Game Development Community

Large Parameters & TCPObjects = Crash?

by Robert Fritzen · in Torque 3D Professional · 11/27/2012 (9:00 pm) · 15 replies

I'm not sure how many people have actually dug into my XXZ Resource, but I'm sure if you've been using it that this problem has come up at some point.

When I'm transmitting the data to the server and then getting it back, my game client would crash. I dug through endless lines of my authentication code trying to find the problem, but none existed. So then I looked at the TCPObject, and well, according to an old thread I started back, that's not the problem either.

Earlier tonight, I had one of those moments where you could say the light over my head blinked on. Apparently, you cannot send large string variables to function calls. Especially not TCPObjects.
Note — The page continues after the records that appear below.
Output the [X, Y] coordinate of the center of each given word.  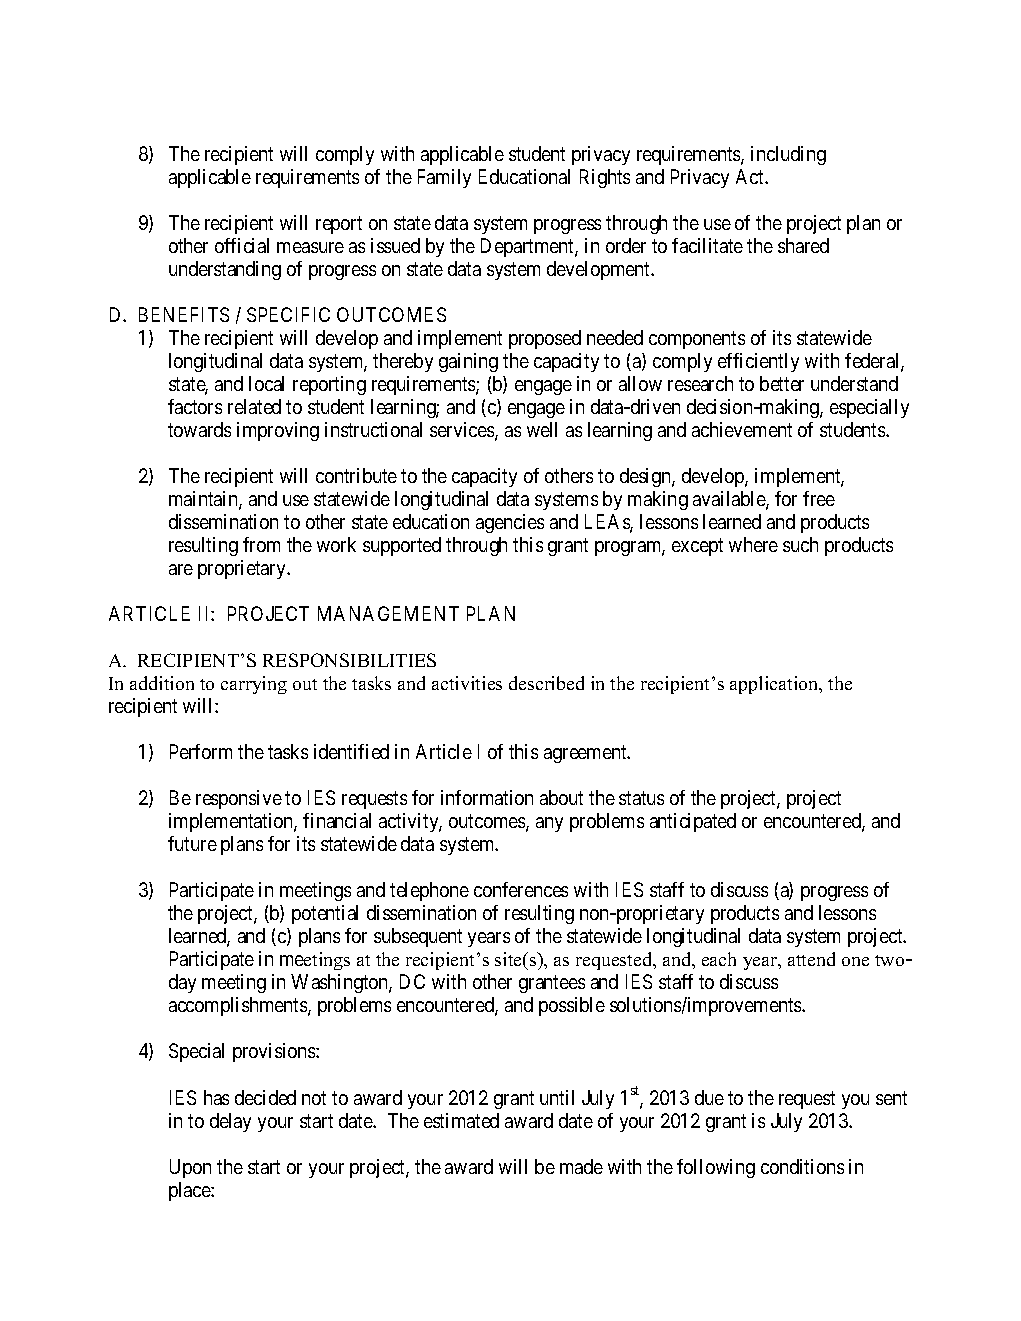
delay [230, 1122]
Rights [605, 178]
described [546, 683]
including [788, 155]
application [775, 685]
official [242, 245]
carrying [254, 685]
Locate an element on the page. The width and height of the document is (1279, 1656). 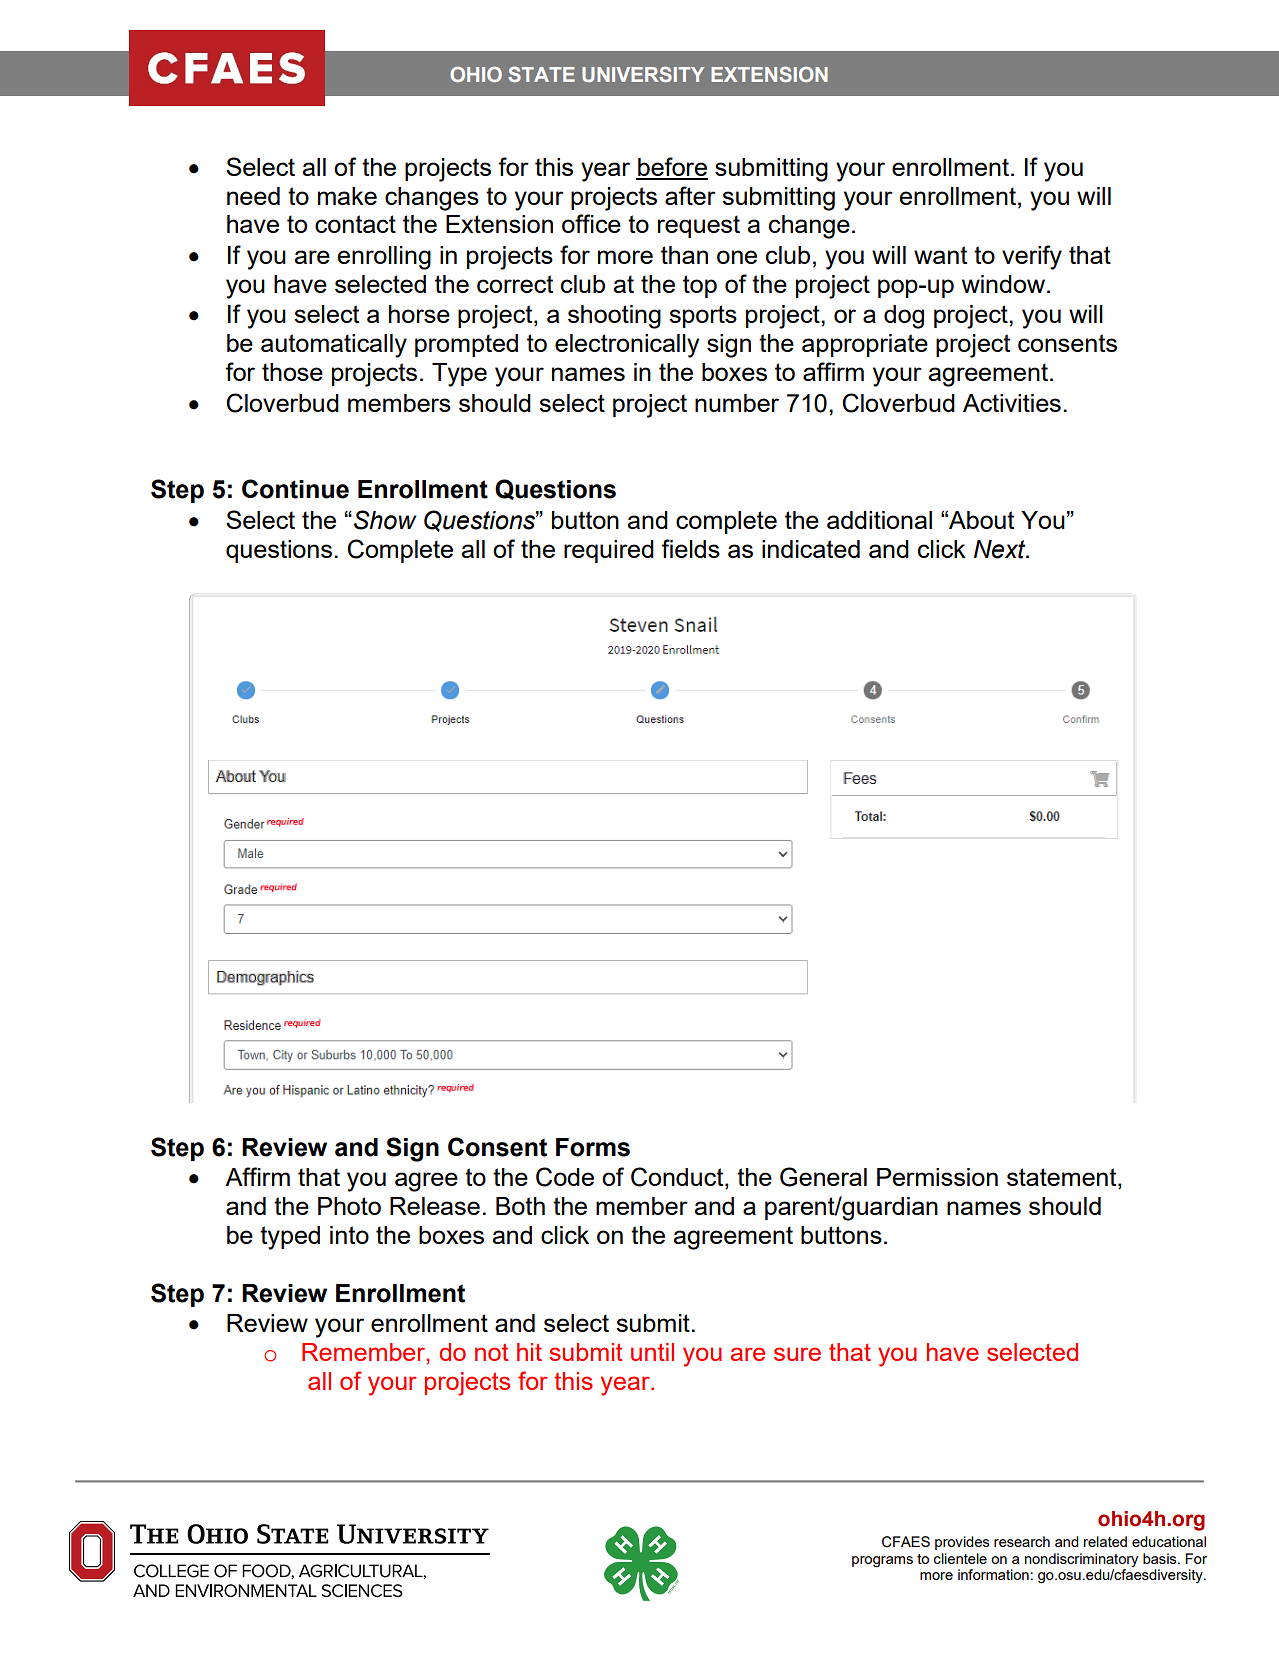
Show is located at coordinates (385, 520).
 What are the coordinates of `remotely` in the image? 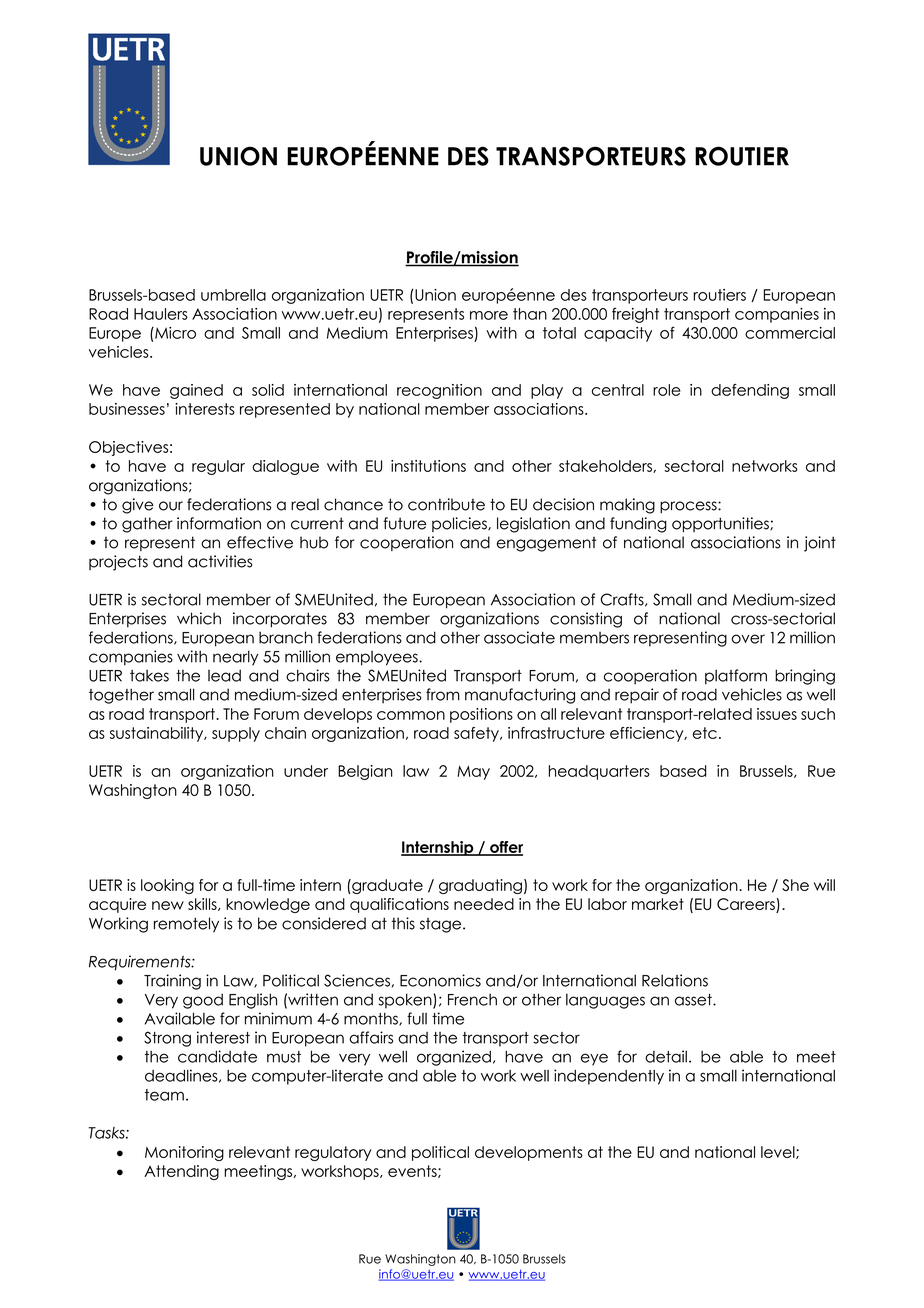 It's located at (186, 925).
To test this theory, I re-coded all of my TCPObject functioning, but the crashing still occurred, until I used the following approach:
function TCPLR::onLine(%this, %line) {
   echo(%line);
   if(trim(%line) !$= "") {
      %this.canRead = true;
   }
   if(%this.canRead) {
      if(strstr(%line, "$PGD") != -1) {
         $TCPBuffer["TCPLR"] = $TCPBuffer["TCPLR"] @ "n" @ strReplace(%line, "$PGD", "");
      }
   }
}

Then instead of sending parameters to the function, I just accessed my newly created GVar, and what do you know, no more crashing.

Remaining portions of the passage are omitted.